The Glish Connection

Low-level Interface: gDisplay.so

The glishtk proxy client has been chosen as the (current) vehicle to provide the Display Library services to the AIPS++ user. This facility has been provided this way so that Display Library canvases could be embedded in the AIPS++ graphical user interface elements which were already supplied by by the glishtk proxy client. Additionally, the nature of glishtk enables the Display Library services to be loaded dynamically into an already-running client. Had the interface been implemented more along the lines of the existing Glish distributed-object mechanism, then the canvases of the Display Library would be confined to their own window/s and display tools would have been unable to exploit the graphical user interface elements (eg. buttons, menus) already provided by glishtk.

To this end, the major components of the Display Library have been collected into a dynamically loadable Tcl module, known as gDisplay.so. At run-time, this module can be loaded into memory and be incorporated into glishtk's execution thread using Tcl's dynamic loading facility. Ideally, a transparent interface could be written to provide constructors, methods and destructors for each class in the Display Library, and then instances of any of the Library classes could be constructed and built from Glish, which of course controls the glishtk client itself. However, this approach seemed too fine-grained, and would result in a moderately heavy burden on the Glish programmer who wanted to produce a simple visualisation application. Therefore, the agents which have been implemented in gDisplay.so are at an even higher level than the top-level Display Library tools, and thereby provide more convenient but less capable interfaces to the Glish programmer. In the future, this design decision should be revisited.

The agents which are presently implemented in gDisplay.so include:

The source code for the gDisplay.so module can be found (at the moment) in trialdisplay/apps/gDisplay, and is moderately compact. Typically the source code files in this directory are implementations of the Proxy class which is defined in the Glish sub-system, and the simplest example to peruse initially is the GTkColormap class. The Proxy class implementations simply provide construction, destruction and a selection of event interfaces which are accessed from Glish.

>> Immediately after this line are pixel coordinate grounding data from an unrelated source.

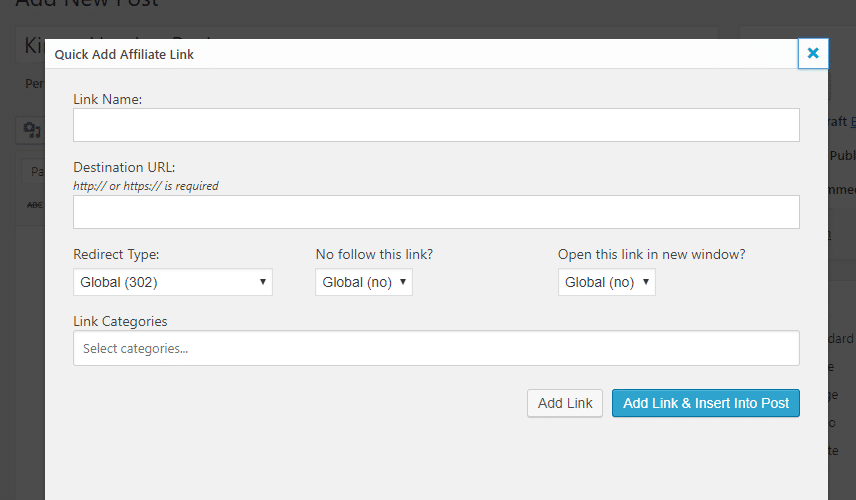Close the Quick Add Affiliate Link dialog
856x500 pixels.
pos(813,54)
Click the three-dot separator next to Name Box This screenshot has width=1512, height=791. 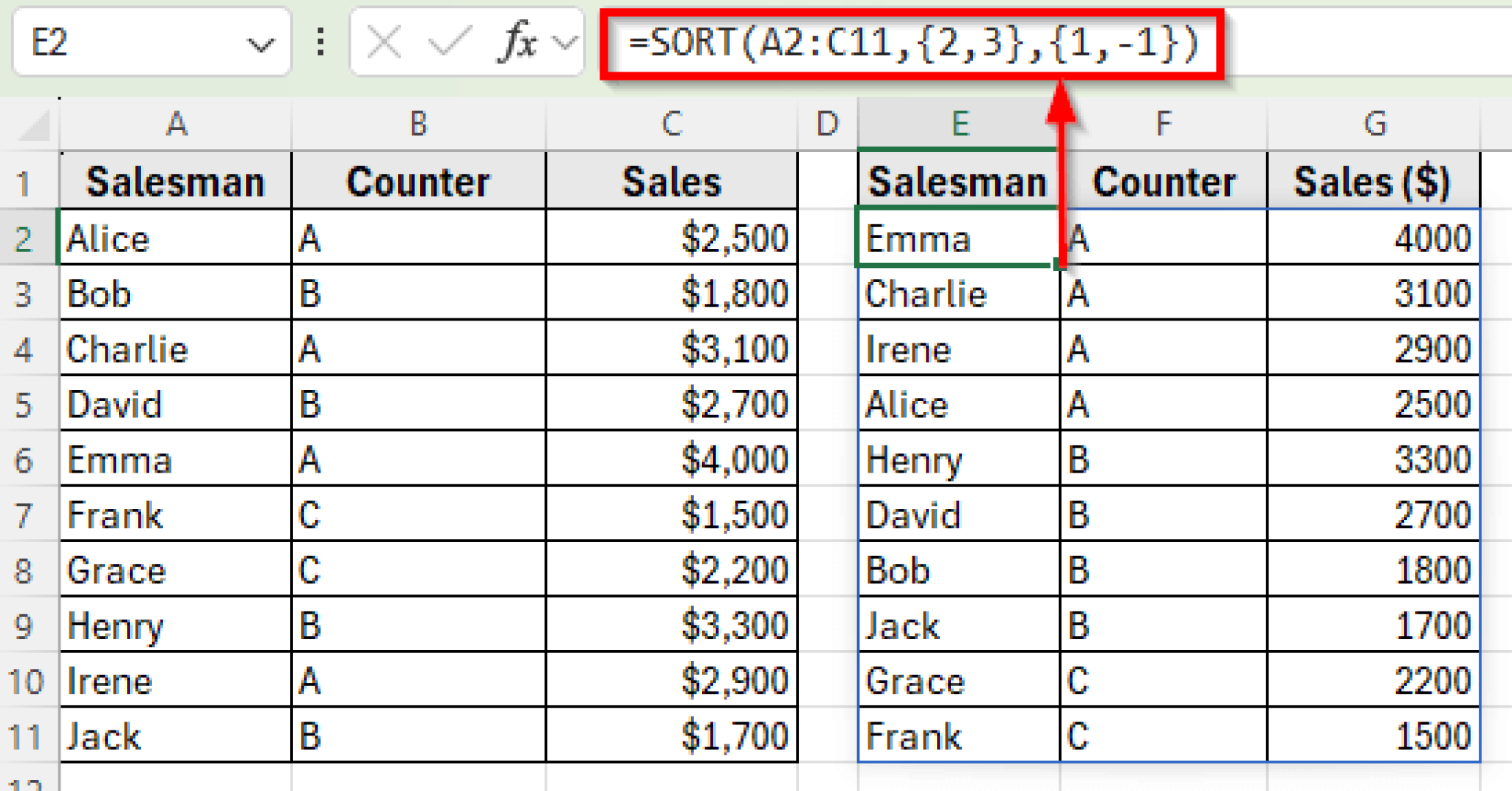320,42
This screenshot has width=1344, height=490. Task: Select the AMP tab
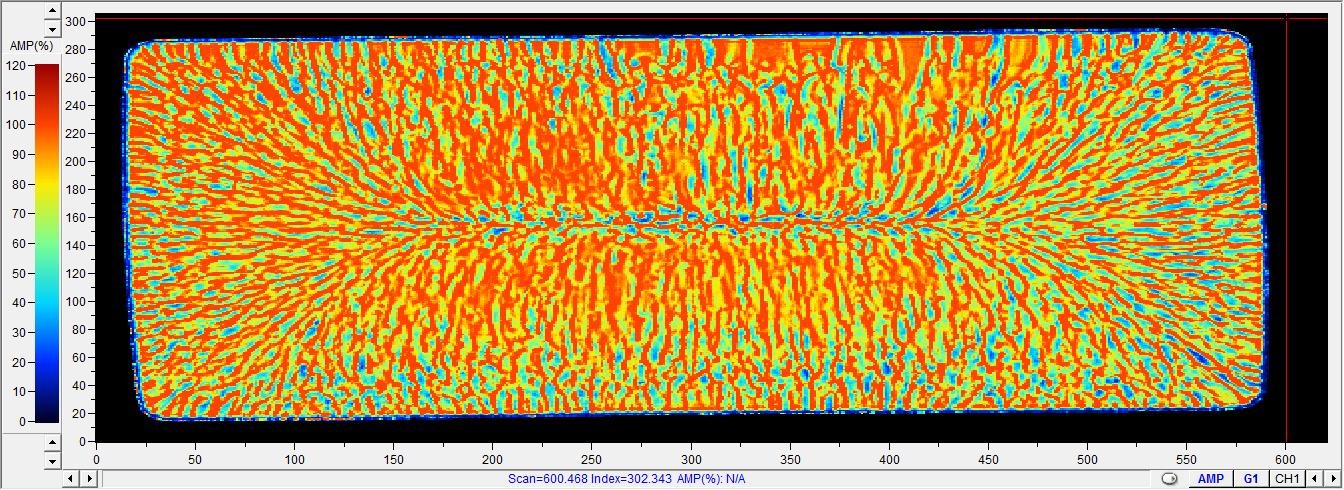(1211, 479)
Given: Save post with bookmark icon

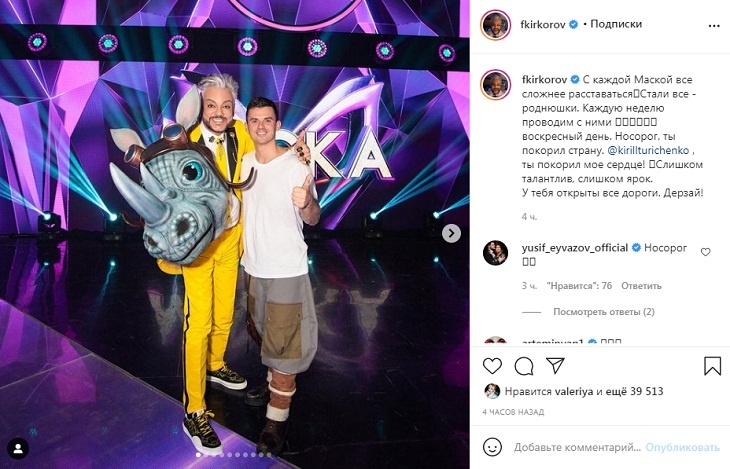Looking at the screenshot, I should click(712, 366).
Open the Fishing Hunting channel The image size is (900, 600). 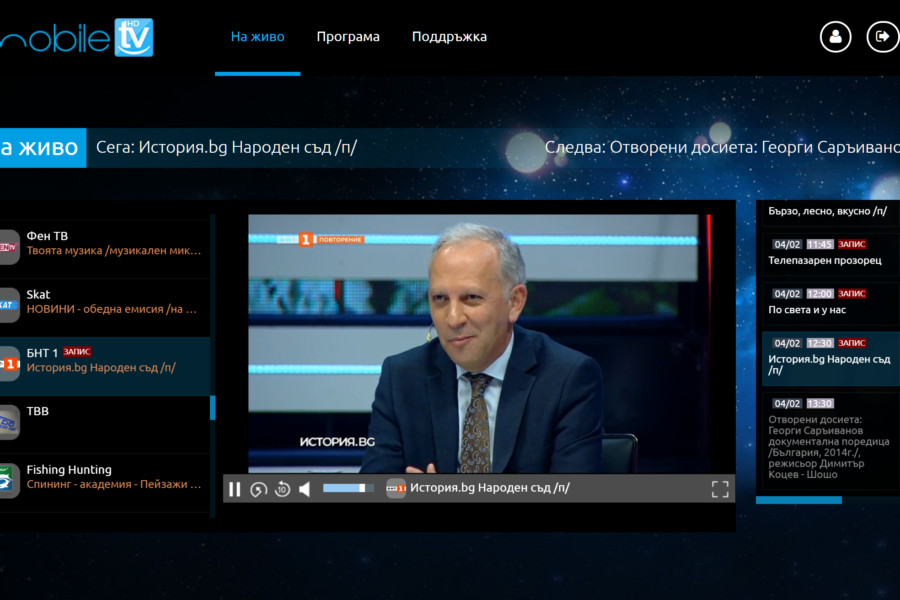(105, 477)
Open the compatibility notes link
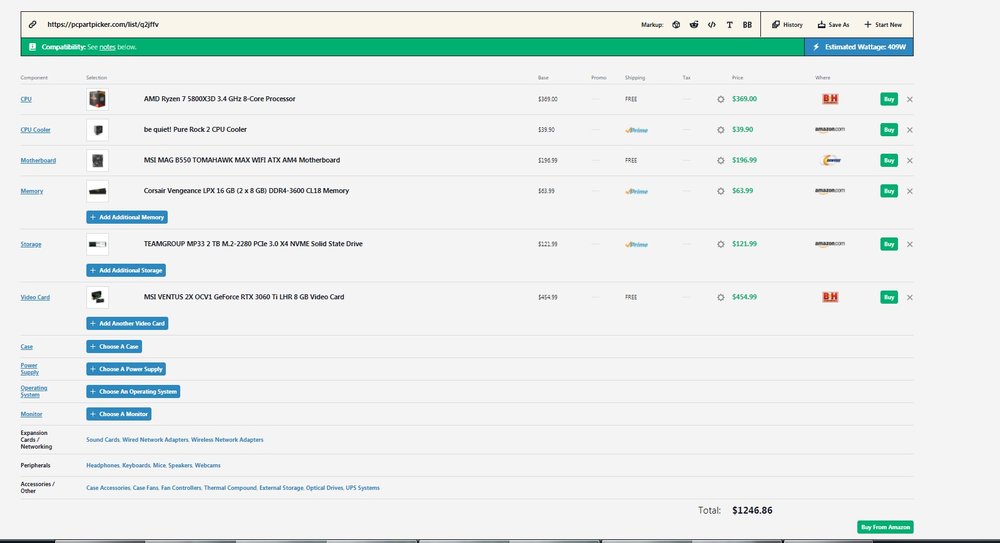This screenshot has height=543, width=1000. (106, 47)
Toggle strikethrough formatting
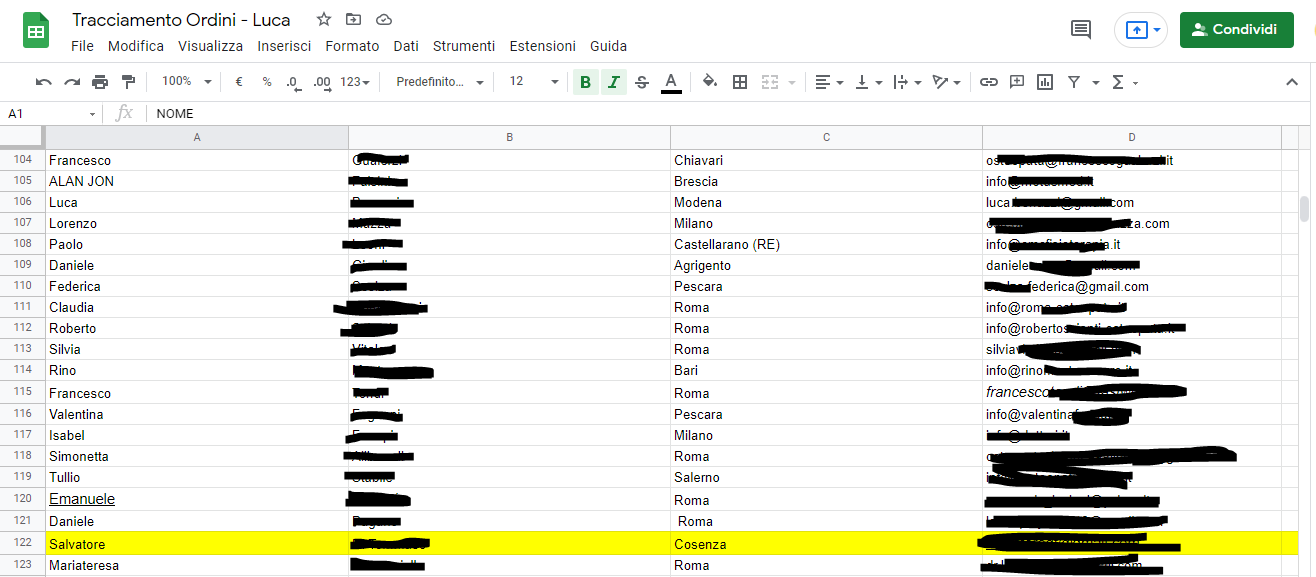1316x577 pixels. point(642,82)
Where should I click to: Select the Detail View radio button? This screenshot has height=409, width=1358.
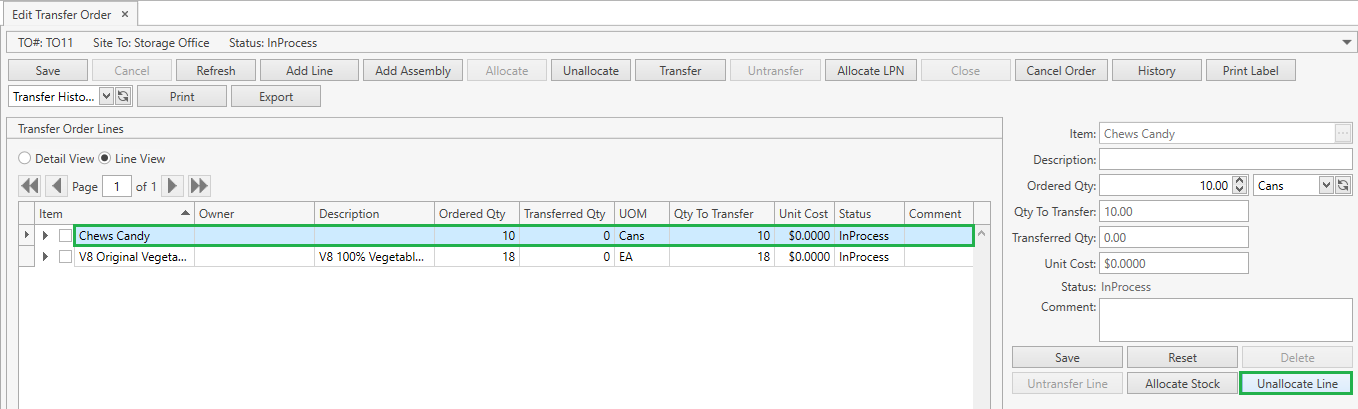point(25,159)
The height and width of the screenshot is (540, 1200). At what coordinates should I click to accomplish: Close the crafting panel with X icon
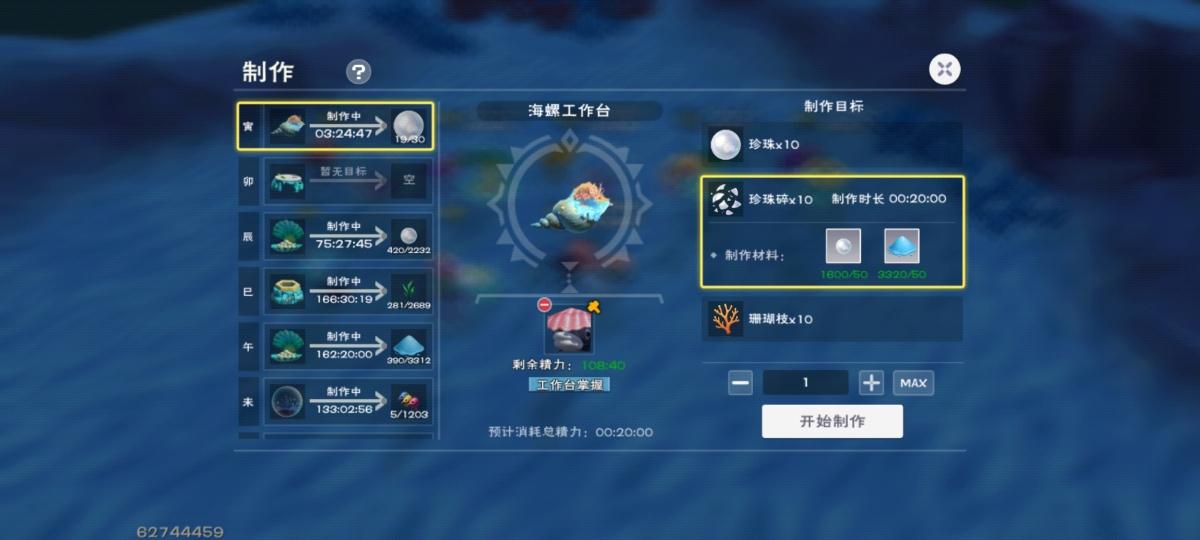(945, 69)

High-level Interface: the Viewer

The raw interface to the gDisplay.so module loaded into the glishtk client is not a particularly convenient one for building up visualisation and display tools at the AIPS++ level. To address this, the proxy agents of gDisplay.so have been ``wrapped up'' with a substantial layer of Glish code. This code (where possible) enforces correct use of the proxy agents, and reinforces the object-oriented nature of the display library. It is very important to realise that the Viewer code is merely one possible implementation of the gDisplay.so proxy agents, and others which look quite different to the programmer and end-user are easily imaginable.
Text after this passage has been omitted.